In the U.K., like-for-like revenue grew 4.8% to $2.3 billion, contributing 12.3% of total group revenue, although growth slowed in the final quarter to 2.3%. Western Continental Europe, which makes up 23.5% of group revenue, saw revenue edge upward 0.5% to $4.3 billion.
WPP stands to lose its position as the largest agency holding company by revenue if the proposed merger between Publicis and Omnicom goes ahead this year as planned, but Mr. Sorrell spoke of a " significant pipeline of reasonably priced small and medium sized potential acquisitions" for WPP. Exceptions include Brazil, India and digital in the US, where, Mr. Sorrell said, "Prices seem to have got ahead of themselves because of pressures to catch up."
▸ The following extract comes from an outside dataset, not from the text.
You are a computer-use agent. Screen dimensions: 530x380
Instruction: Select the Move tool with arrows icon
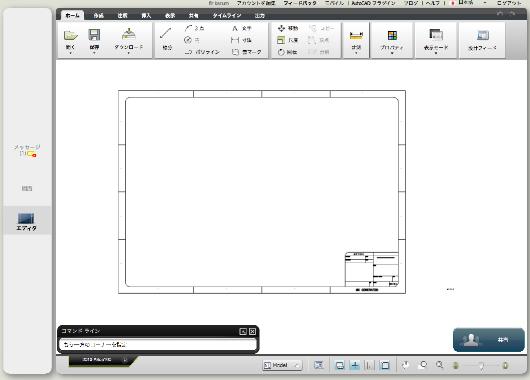(287, 28)
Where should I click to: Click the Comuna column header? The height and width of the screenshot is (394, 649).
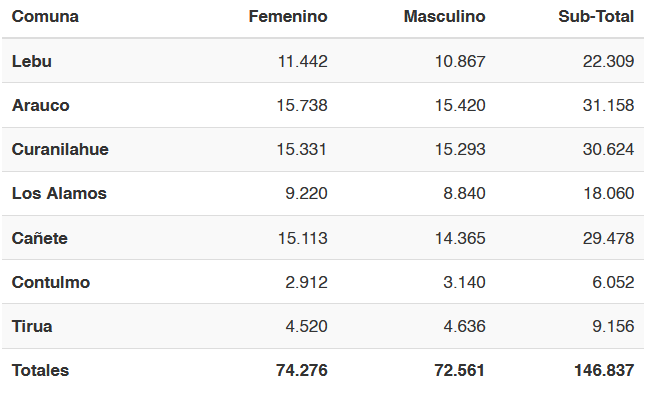(45, 17)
25% Expedia ad-to-sales percentage
WPP said it completed 62 acquisitions and investments in 2013, of which 38 were in new markets -- of which, 32 in turn were new media. The company also completed 22 acquisitions or invenstments in data investment management.
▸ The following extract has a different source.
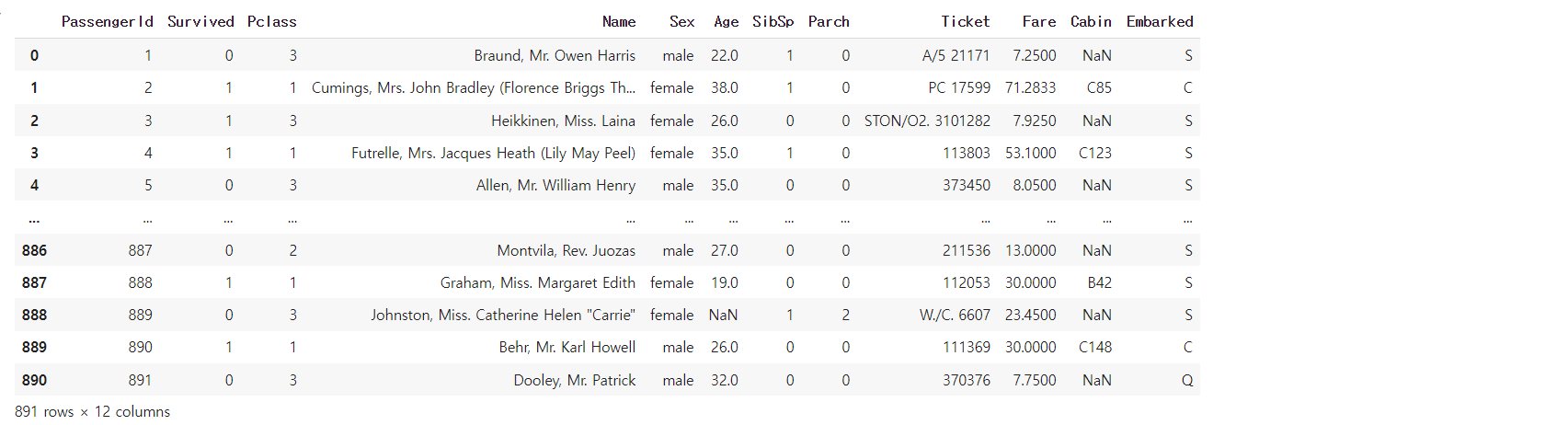This screenshot has width=1568, height=425.
Task: Click the name Graham, Miss. Margaret Edith
Action: tap(538, 282)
Mr. Sorrell took the opportunity of the apparently last full-year results presentation with WPP still at No. 1 to stir up trouble about the formation of Publicis Omnicom Group, claiming that he is getting a good flow of information from "POG" staff who are moving to WPP.
Stirring the pot
Mr. Sorrell claimed that, at senior levels, three POG people are moving to WPP for every one who moves to POG from WPP. He made a distinction between "French POG" and "U.S. POG," referring to the Paris headquarters of Publicis and the New York base of Omnicom. "There's a big debate, to put it at its politest, between the U.S. and France as to who's going to run the company, who's going to be in the key positions, where they are going to be run from," Mr. Sorrell said. "And we know -- if the attrition rate is three to one in our favor, it means we are getting 300% more information."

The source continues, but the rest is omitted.